## [Exercise goal]
Report, as a number alone, how many lines below contain the string "agent".

## [Data section]
[Start of Attachment]
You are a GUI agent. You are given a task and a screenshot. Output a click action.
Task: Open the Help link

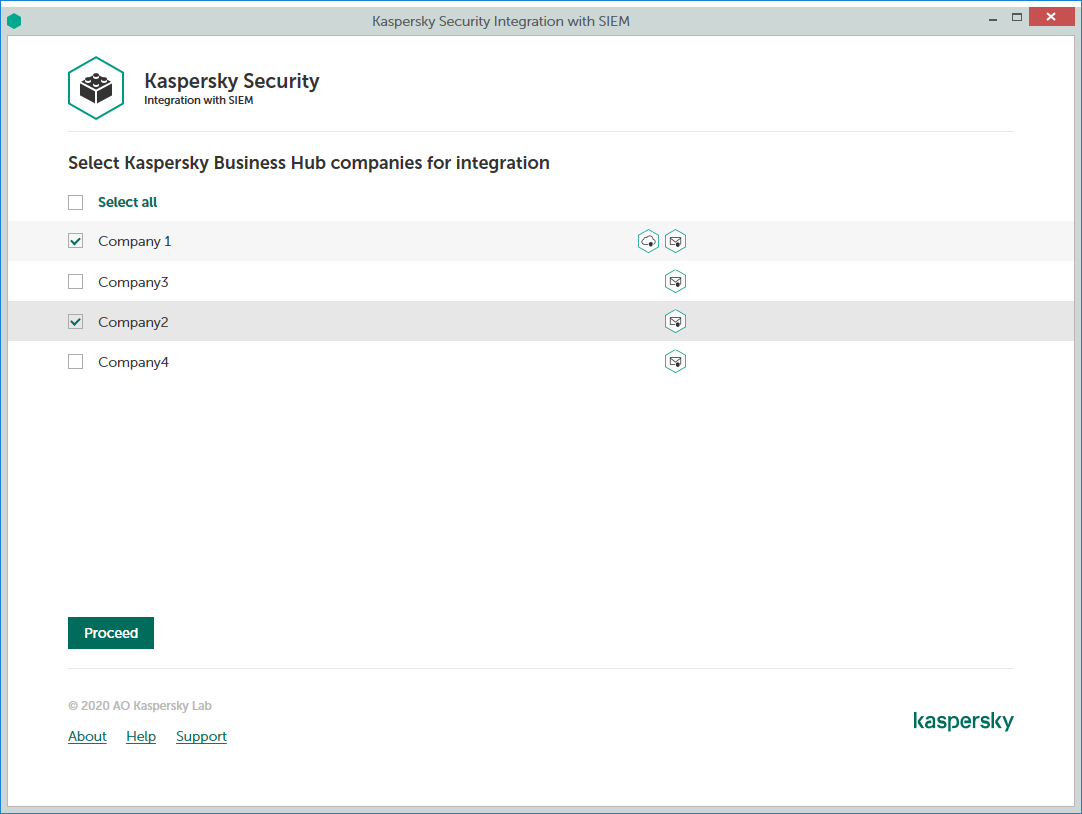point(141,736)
[End of Attachment]
[Start of Attachment]
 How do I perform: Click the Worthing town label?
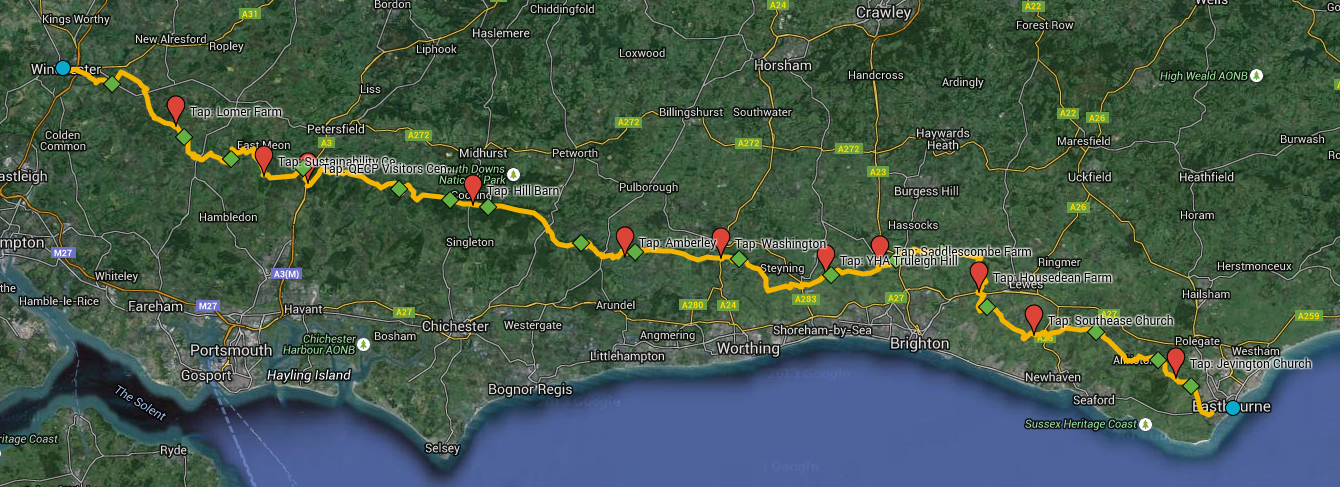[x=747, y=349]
[End of Attachment]
[Start of Attachment]
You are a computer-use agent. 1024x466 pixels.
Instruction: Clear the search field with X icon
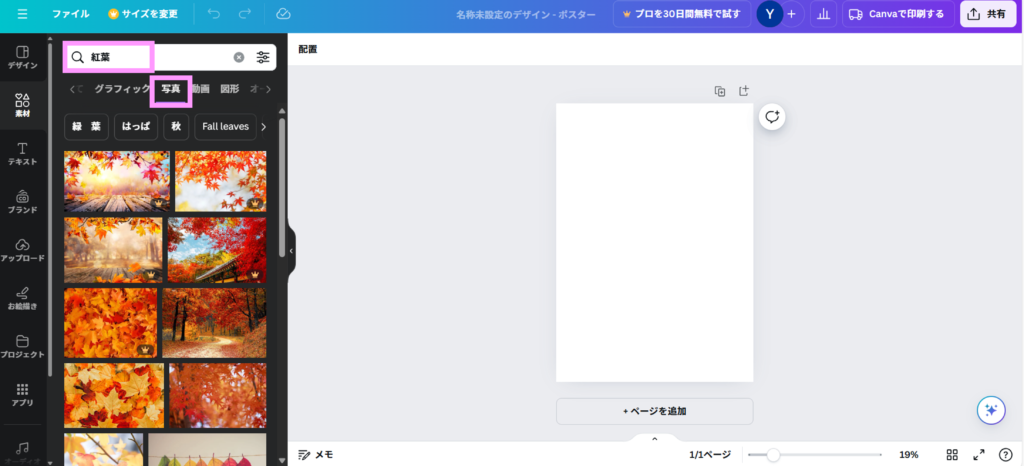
[End of Attachment]
## [Answer below]
2